Hunting is a significant part of many Floridians’ lives. Losing your hobbies can add insult to injury when you face accusations, mainly if the allegations are false. Unfortunately, facing a felony charge can affect your ability to hunt in the future.
Under Florida law, you cannot own firearms following a felony conviction.
Restrictions following a felony conviction
Following a felony conviction, you can no longer own firearms. This includes muzzleloading guns and any firearms you may use for hunting. The only gun you can own is one that Florida recognizes as an antique. Antique firearms are any firearms manufactured before 1919 or replicas of guns from prior to 1919. Likewise, you cannot own a firearm where you can readily buy ammunition.
Ways to hunt after a conviction
Hunting is not off the table entirely. Under the law, you can still receive the proper hunting license with an airgun, crossbow or bow. You do not have to give up hunting after a conviction as long as you have a license and hunt in the correct season.

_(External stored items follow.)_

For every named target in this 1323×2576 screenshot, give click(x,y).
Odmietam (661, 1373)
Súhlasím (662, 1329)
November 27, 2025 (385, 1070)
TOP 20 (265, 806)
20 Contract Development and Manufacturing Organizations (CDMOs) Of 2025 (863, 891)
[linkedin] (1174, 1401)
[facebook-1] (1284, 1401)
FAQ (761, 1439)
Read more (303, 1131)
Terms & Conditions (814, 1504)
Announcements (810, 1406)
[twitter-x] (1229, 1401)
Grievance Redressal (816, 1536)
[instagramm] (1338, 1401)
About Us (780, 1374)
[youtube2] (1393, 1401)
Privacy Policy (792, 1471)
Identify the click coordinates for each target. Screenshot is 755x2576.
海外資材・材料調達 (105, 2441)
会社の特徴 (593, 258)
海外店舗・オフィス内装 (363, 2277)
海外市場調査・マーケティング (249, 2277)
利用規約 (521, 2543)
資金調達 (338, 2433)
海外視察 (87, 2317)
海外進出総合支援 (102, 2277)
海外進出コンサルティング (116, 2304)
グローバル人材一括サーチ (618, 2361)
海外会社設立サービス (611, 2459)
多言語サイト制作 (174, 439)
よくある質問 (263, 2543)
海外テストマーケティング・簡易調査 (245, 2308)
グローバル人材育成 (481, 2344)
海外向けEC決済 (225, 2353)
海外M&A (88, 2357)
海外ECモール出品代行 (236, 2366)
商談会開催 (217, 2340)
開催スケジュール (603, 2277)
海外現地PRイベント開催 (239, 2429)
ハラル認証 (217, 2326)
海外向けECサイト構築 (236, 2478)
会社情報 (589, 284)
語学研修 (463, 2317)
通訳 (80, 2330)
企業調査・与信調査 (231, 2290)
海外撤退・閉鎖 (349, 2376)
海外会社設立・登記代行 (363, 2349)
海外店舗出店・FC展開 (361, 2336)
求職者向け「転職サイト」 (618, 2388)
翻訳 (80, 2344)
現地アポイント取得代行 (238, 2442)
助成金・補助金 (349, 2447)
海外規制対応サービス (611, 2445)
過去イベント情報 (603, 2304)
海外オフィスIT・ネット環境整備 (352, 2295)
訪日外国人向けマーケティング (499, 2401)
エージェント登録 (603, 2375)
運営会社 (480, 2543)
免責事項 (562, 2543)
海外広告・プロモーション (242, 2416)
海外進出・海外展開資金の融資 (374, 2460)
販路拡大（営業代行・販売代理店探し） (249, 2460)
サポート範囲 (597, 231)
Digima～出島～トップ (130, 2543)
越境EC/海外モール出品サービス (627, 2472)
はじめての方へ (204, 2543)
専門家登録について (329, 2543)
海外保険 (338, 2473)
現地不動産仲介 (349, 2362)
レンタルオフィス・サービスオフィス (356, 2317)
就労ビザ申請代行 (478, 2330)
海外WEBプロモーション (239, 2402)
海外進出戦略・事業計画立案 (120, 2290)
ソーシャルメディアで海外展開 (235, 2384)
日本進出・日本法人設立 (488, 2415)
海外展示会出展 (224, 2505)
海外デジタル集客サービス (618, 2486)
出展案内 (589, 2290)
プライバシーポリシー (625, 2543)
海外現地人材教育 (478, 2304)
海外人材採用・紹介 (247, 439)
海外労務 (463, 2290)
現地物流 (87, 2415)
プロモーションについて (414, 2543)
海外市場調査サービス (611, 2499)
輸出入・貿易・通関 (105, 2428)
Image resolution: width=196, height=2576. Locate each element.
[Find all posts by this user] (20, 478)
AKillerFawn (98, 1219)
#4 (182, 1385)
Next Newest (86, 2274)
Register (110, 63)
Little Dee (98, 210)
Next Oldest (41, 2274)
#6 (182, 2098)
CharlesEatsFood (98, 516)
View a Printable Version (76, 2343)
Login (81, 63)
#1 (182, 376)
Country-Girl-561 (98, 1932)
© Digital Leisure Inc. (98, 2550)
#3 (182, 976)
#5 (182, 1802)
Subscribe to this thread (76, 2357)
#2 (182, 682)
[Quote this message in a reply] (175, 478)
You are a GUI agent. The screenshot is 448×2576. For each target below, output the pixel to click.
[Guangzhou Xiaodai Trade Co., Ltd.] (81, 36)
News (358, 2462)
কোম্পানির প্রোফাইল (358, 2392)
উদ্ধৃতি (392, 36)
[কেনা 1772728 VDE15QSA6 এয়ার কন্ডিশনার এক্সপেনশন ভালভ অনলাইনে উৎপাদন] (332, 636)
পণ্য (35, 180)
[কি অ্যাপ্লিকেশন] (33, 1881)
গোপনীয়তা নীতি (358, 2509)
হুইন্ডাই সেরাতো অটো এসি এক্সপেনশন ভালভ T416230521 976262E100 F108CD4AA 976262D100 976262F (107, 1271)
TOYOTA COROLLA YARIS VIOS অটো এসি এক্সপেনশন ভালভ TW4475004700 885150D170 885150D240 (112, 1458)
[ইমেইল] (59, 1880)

You can also have your civil rights restored. However, when you restore your civil rights, you do not automatically have gun rights again. You must wait at least eight years before you can apply for your gun rights. The eight years begin following the end of your sentence.
Be careful of constructive possession if you go hunting before you have restored gun rights. Constructive possession refers to your ability to take control of a gun nearby. For example, stay cautious when traveling in a vehicle with guns owned by other hunters.